The Mudcat Café TM
Thread #110757   Message #2775917
Posted By: freda underhill
29-Nov-09 - 03:32 AM
Thread Name: Review: Gurrumul, Indigenous Australian singer
Subject: RE: Review: Gurrumul, Indigenous Australian singer
Singer conquers Europe but 'wants to go home'

theage.com.au November 29, 2009

On his first tour of Europe but fast becoming the talk of the town, upcoming world music sensation Geoffrey Gurrumul Yunupingu, the blind Aboriginal with the voice of an angel, "just wants to go home". "He hates travelling," said his friend, manager, producer and spokesman from Melbourne, Michael Hohnen. "He's happy and content sitting with his family on his island, eating stingray, singing songs, telling stories, just being social."

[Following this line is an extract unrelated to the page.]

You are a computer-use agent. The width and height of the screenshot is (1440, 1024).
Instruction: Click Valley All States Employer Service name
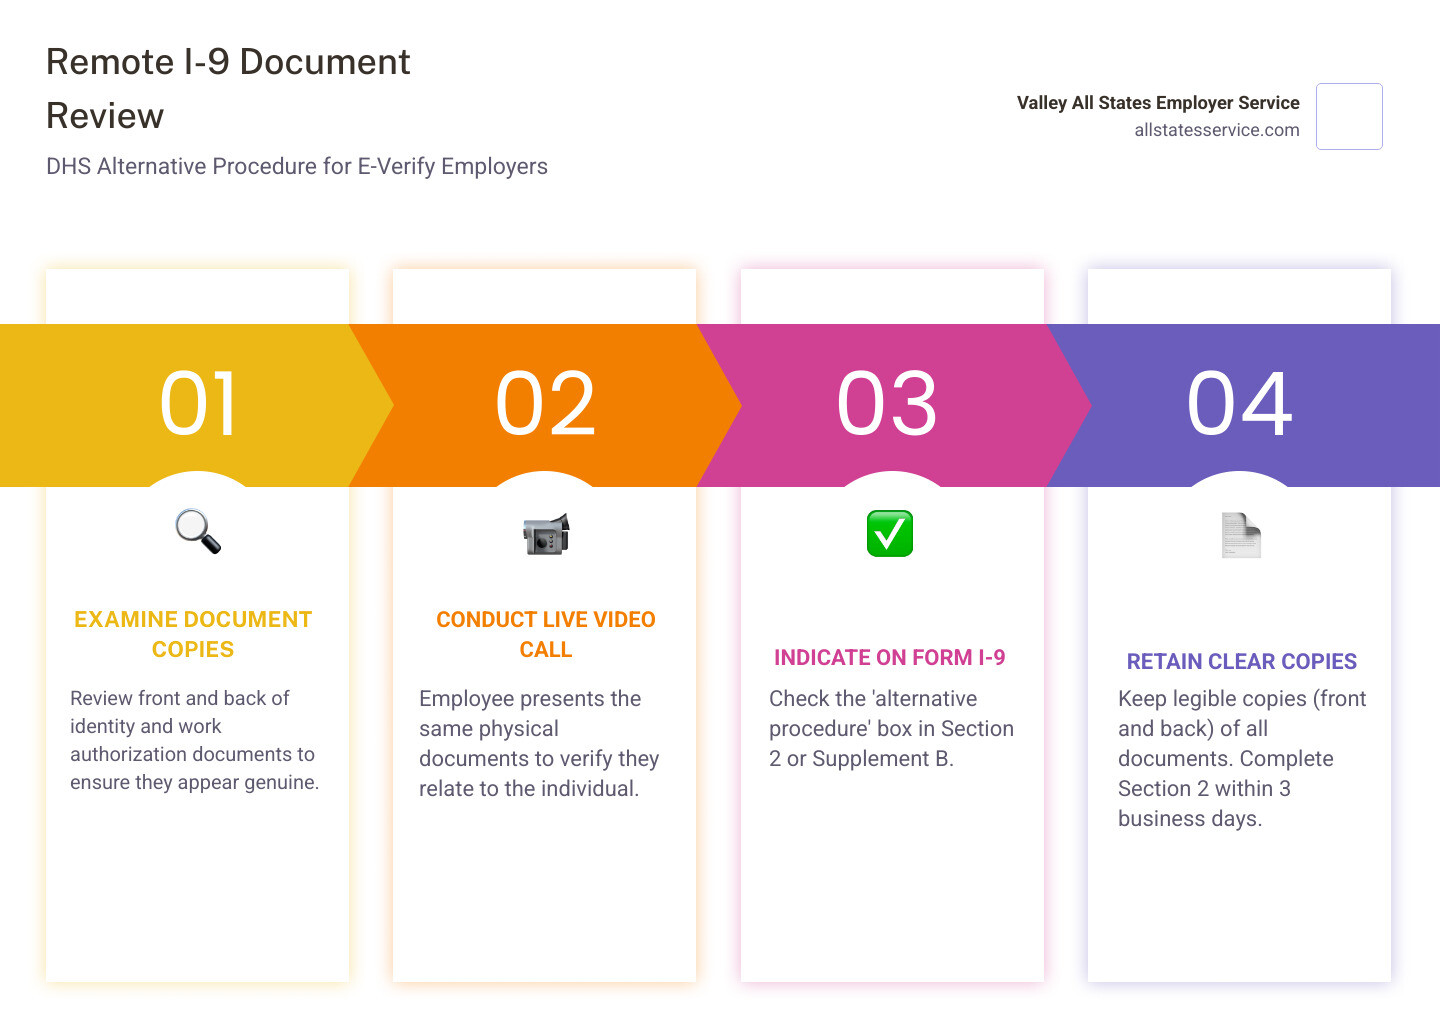click(x=1157, y=103)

"Ever since we left Australia he just wants to go home," he told AFP this week. Though Gurrumul may hate showbiz, he pulled off something of a coup by performing a duo in Paris a few days ago with none other than Sting, which airs on television and the internet on December 16.

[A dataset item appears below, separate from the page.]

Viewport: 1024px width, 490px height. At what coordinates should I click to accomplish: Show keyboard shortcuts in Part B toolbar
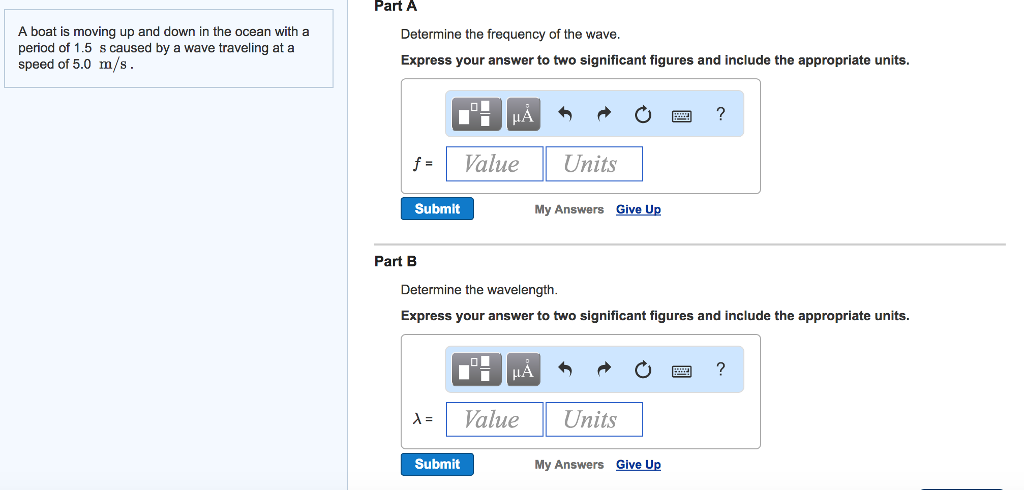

And his first album, just released in Europe after being a hit in Australia, has sold more than 250,000 copies - a more than respectable figure for the world music genre. But Hohnen says sales could soar if the media-shy star finally agreed to meet the press and talk on TV.

"During the actual gigs he's in his element as a musician and as a singer," said Hohnen, who met the 38-year-old singer-songwriter more than a decade ago on his Elcho Island home off the coast of remote Arnhem Land in northern Australia, where Gurrumul plays in a group called Saltwater Band.

"But he doesn't like being the centre of attention. It's taken me a long time to convince him he can be centre-stage." The reluctant star never gives interviews, singing about ancestry, country, spirits and land - mostly in the Yolngu dialect of the Gumatj clan - while Hohnen deals with the press and the practicalities.

"He doesn't see the point of interviews," Hohnen said. "And he doesn't see himself as a spokesman for his people."

From an ode to orange-footed scrub fowl or python ancestors to songs about sunsets and storm clouds and grief, Gurrumul cuts to the quick with a voice Britain's Independent hailed as "timeless, nostalgic and haunting".